Comment avez-vous été amené à enquêter sur ces massacres ?
J’ai effectué mon service militaire dans le cadre de la coopération à l’ambassade de Bangkok entre 1999 et 2001. J’ai sillonné la région et depuis, je n’ai cessé d’aller en Birmanie pour faire des reportages pour Arte. Au début, c’était essentiellement sur les guérillas en lutte contre le pouvoir central dans les zones frontières, sur ces minorités comme les Wa, les Shan ou les Karen qui mènent un combat pour une autonomie politique et pour contrôler un territoire. En 2012, il y a eu des violences à l’encontre des Rohingya, que je ne connaissais pas, sur la frontière ouest avec le Bengladesh. C’était des violences très différentes, religieuses, de type progroms : des gens d’une ethnie différente s’en prenaient à eux, protégés par les policiers et les militaires du coin. C’était le début de la mise à sac des villages et la construction d’un premier camp, qui comptait au début 170 000 Rohingya qu’on avait chassés de leurs villages. Ce fut alors défini comme un camp de concentration par les politiques. J’y ai réalisé un premier reportage pour Arte à l’hiver 2014-2015.
Qu’avez-vous découvert ?
J’ai eu la confirmation que les violences à l’encontre de cette minorité musulmane étaient très différentes de celles qui étaient dirigées contre les autres minorités. J’ai suivi le moine qu’on voit dans le film, U Wirathu, qui parcourait le pays en appelant la population à majorité bouddhiste à chasser les Rohingya, à les tuer. Et ce, encouragé et financé par les généraux. J’ai eu le sentiment que même s’il y avait eu des violences innommables en 2012, le pire était devant nous. Malheureusement, la suite m’a donné raison. En 2017, on a assisté à ce qu’on qualifie d’acte final dans le nettoyage ethnique, le moment où ils ont chassé plus de 700 000 personnes en quelques semaines. J’ai eu la preuve que c’était effectivement organisé, pensé, planifié. Et j’ai eu envie de faire ce film pour revenir sur la mécanique du crime, les phases du nettoyage ethnique. Je suis allé couvrir en septembre 2017 cet exode au Bangladesh et recueillir le témoignage de réfugiés. Et depuis deux ans, j’y suis retourné cinq fois, pour Arte Reportages. En parallèle, j’ai proposé de raconter sous forme de documentaire, pour la Thema géopolitique, un nettoyage ethnique comme on traiterait un fait-divers, avec une scène de crime, des témoins, une préméditation ou pas, etc.

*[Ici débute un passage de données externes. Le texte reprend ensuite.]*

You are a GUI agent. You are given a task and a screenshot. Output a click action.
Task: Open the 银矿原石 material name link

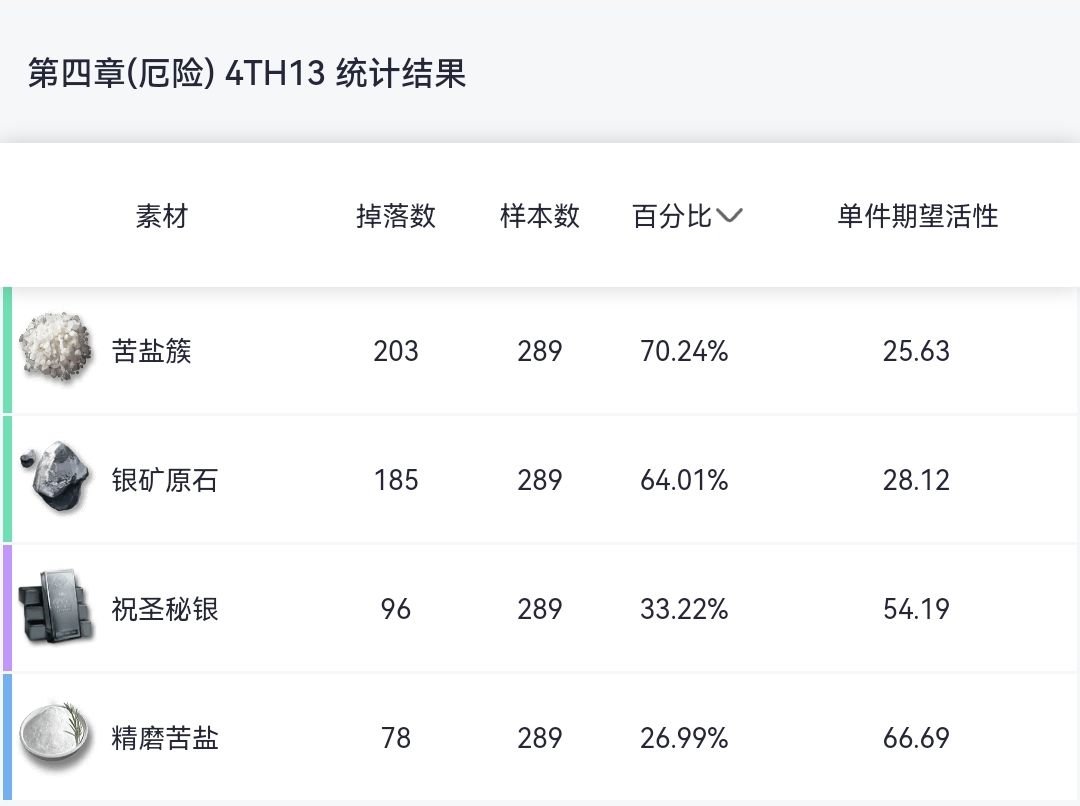(165, 480)
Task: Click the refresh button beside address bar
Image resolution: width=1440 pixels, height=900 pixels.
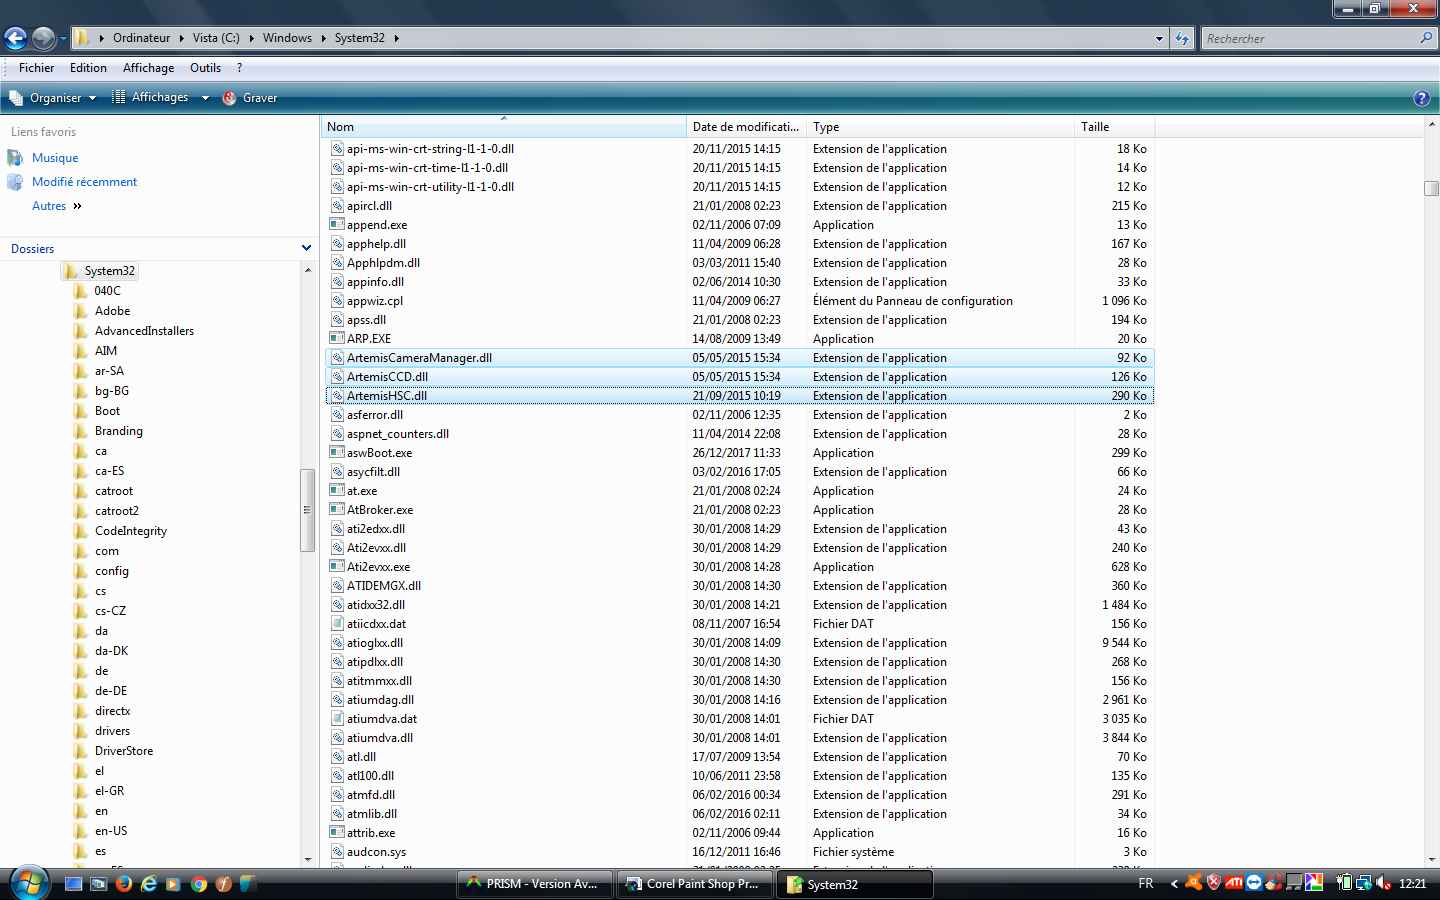Action: [x=1182, y=38]
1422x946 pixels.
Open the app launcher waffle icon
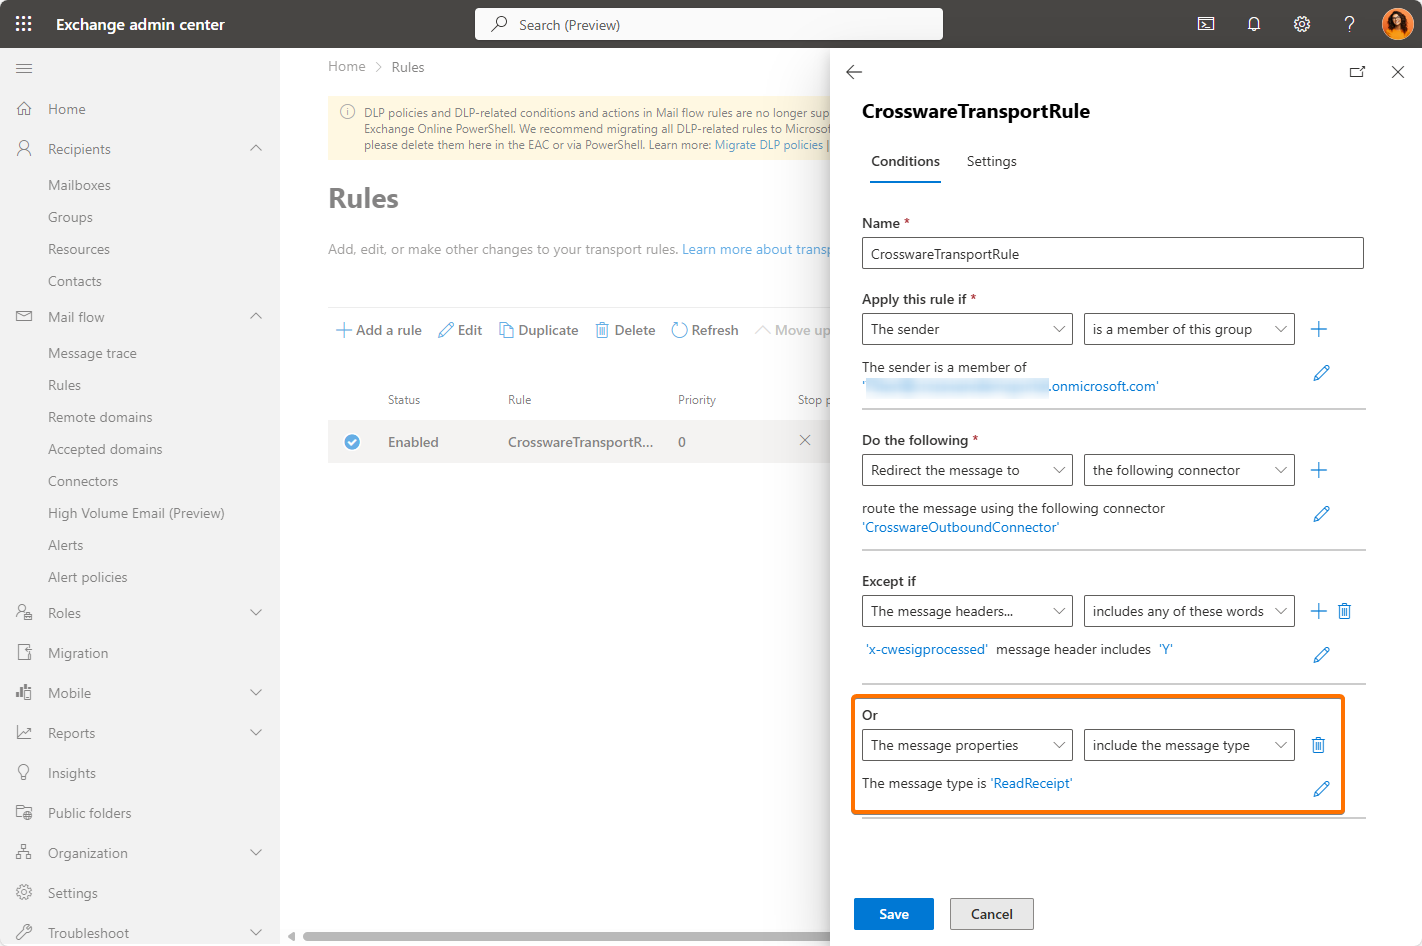(x=24, y=24)
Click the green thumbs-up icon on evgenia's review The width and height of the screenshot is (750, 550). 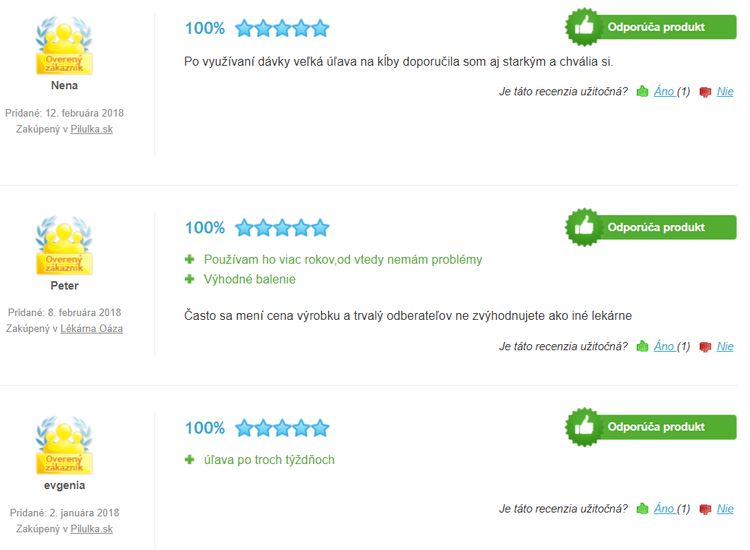point(642,508)
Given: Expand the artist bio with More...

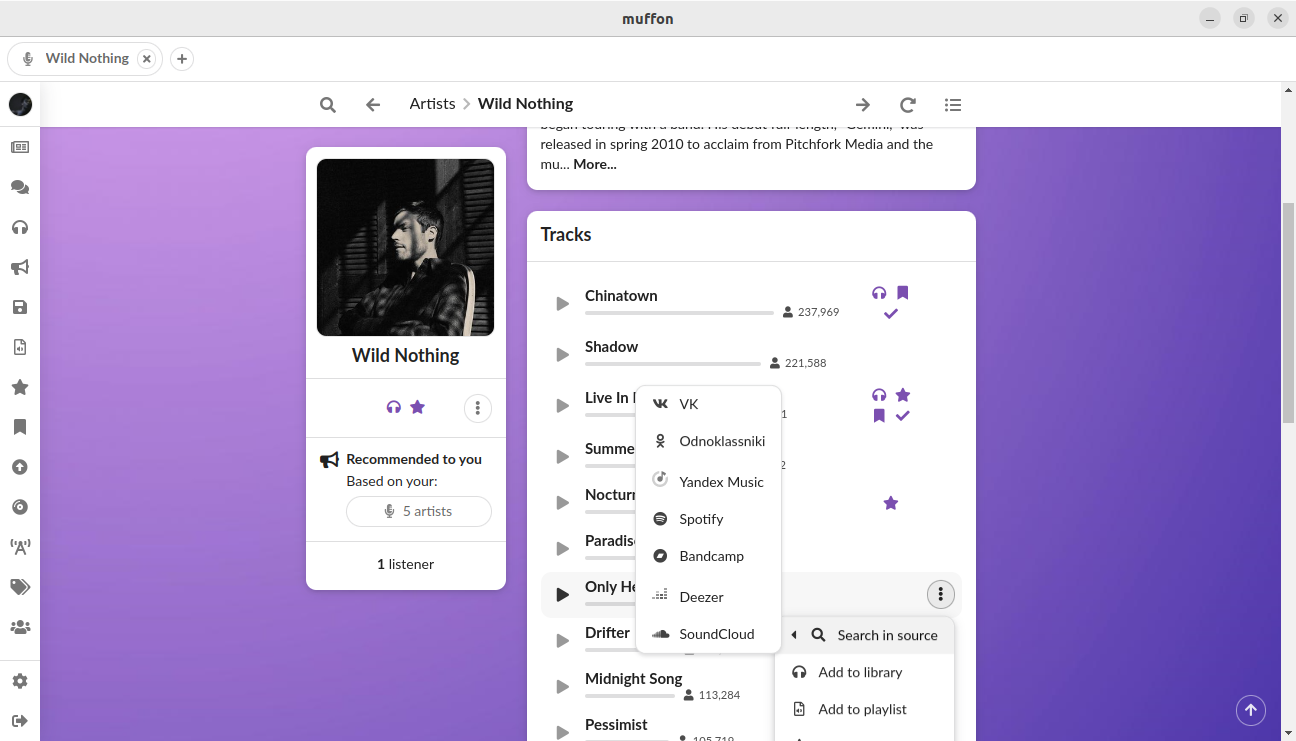Looking at the screenshot, I should tap(594, 164).
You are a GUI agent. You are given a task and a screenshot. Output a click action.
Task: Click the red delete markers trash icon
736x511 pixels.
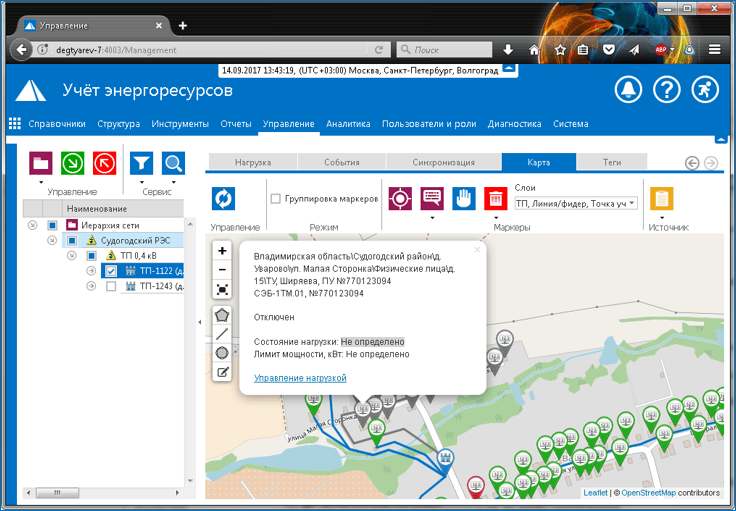point(495,198)
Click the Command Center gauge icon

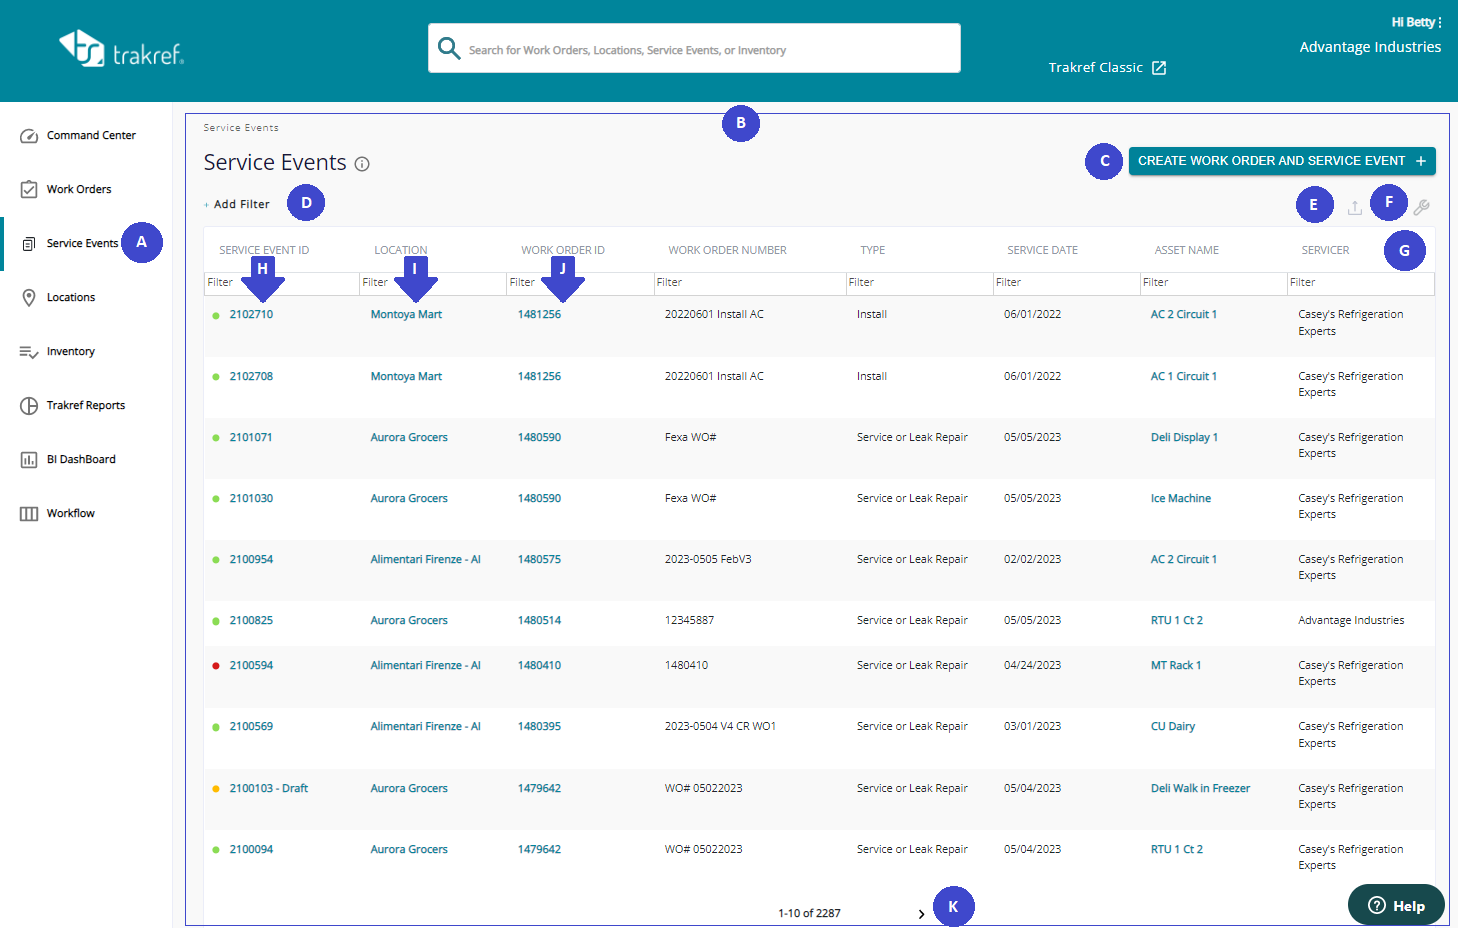pyautogui.click(x=29, y=136)
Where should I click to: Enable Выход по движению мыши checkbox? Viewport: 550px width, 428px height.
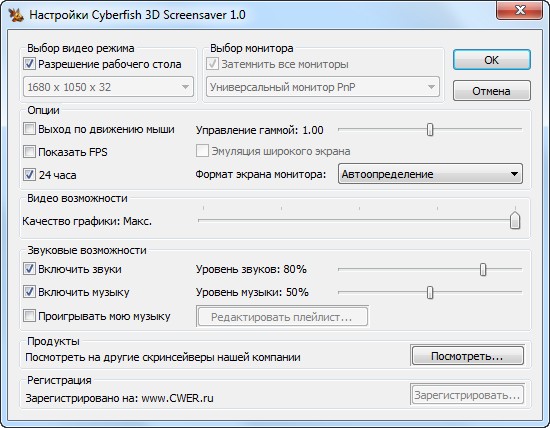pos(29,129)
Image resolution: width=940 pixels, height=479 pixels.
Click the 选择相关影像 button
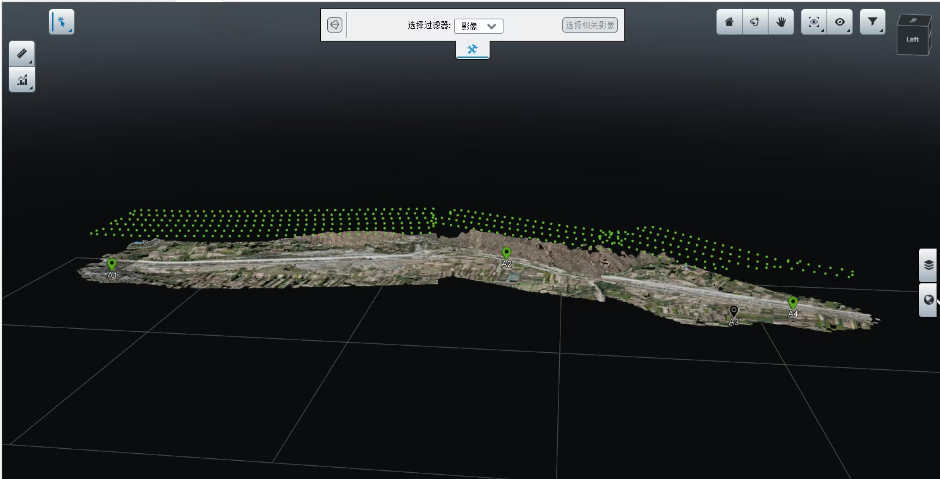589,26
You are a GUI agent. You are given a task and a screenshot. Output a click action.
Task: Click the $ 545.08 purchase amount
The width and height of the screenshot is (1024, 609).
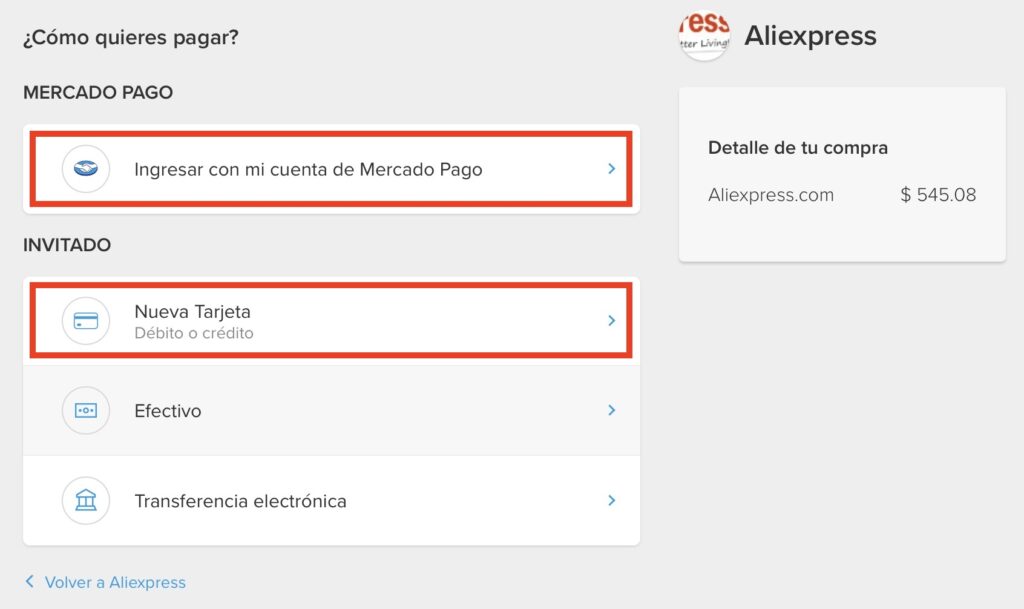tap(938, 195)
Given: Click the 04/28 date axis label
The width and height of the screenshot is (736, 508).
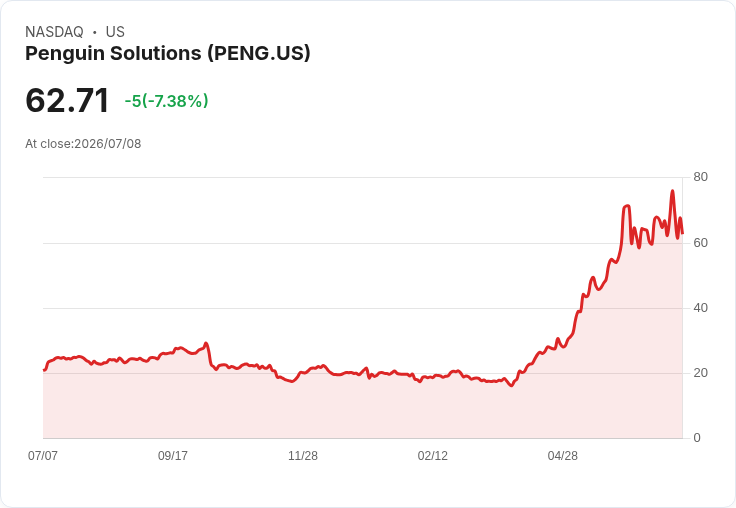Looking at the screenshot, I should 562,455.
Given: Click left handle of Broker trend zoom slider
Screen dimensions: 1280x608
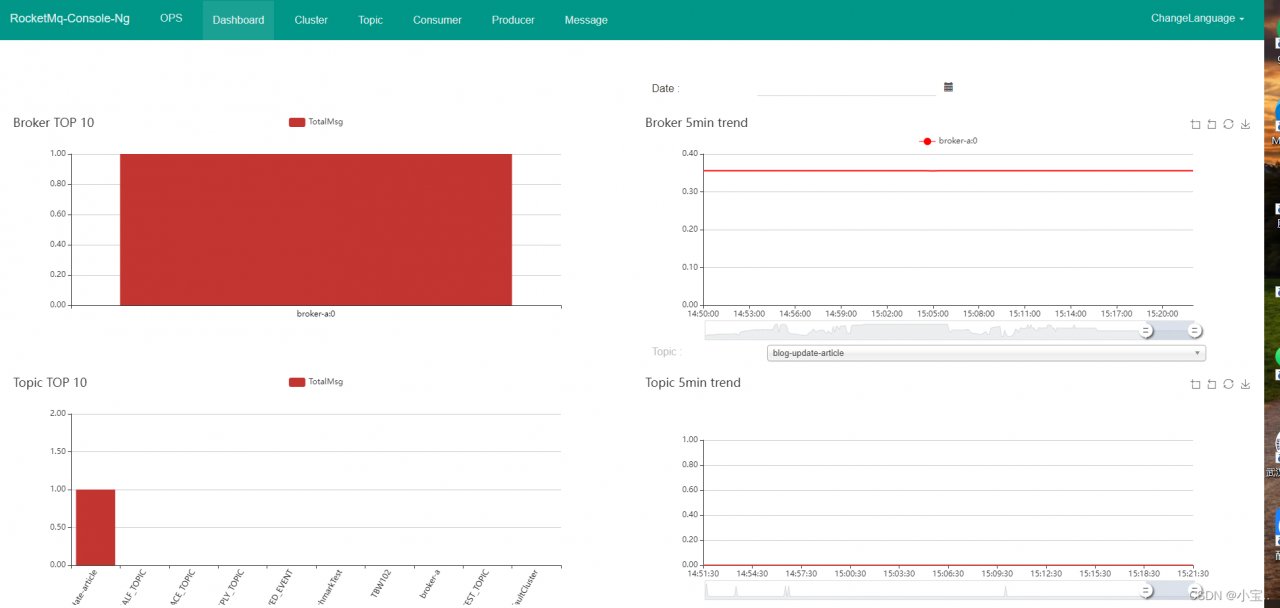Looking at the screenshot, I should (1147, 331).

Thomas MacManus, un juriste de l’Université Queen Mary de Londres, parle dans votre film de génocide, même si cela n’a pas été tranché au niveau de la justice internationale. Mais dans votre commentaire, vous parlez de nettoyage ethnique, pourquoi ?
En tant que reporter, je peux prouver que c’est organisé, que ça a été pensé au plus haut niveau depuis des années et expliquer quelles ont été les grandes phases de ce nettoyage ethnique. Ce n’est pas à moi de le définir comme un génocide. Si les généraux birmans sont jugés un jour par la Cour pénale internationale (CPI), on pourra dire s’ils se sont rendus coupables de génocide.
Ce chercheur accuse par ailleurs Aung San Suu Kyi de complicité.
Il est même allé beaucoup plus loin, je n’ai pas tout diffusé. Aung San Suu Kyi aurait pu au moins se prononcer. Elle reste libre de parole. Ce regard sur elle choque les Français, moins les Anglais, qui connaissent mieux le personnage. En Occident, et en particulier en France ces dernières années, nous avons projeté nos fantasmes sur cette personne. Or, tout Prix Nobel de la paix qu’elle soit, elle demeure une femme politique. Elle a toujours refusé de nommer les Rohingya. Encore aujourd’hui, pour elle, ce peuple n’existe pas, c’est un non-peuple. Elle a laissé faire, voire caché ce nettoyage ethnique.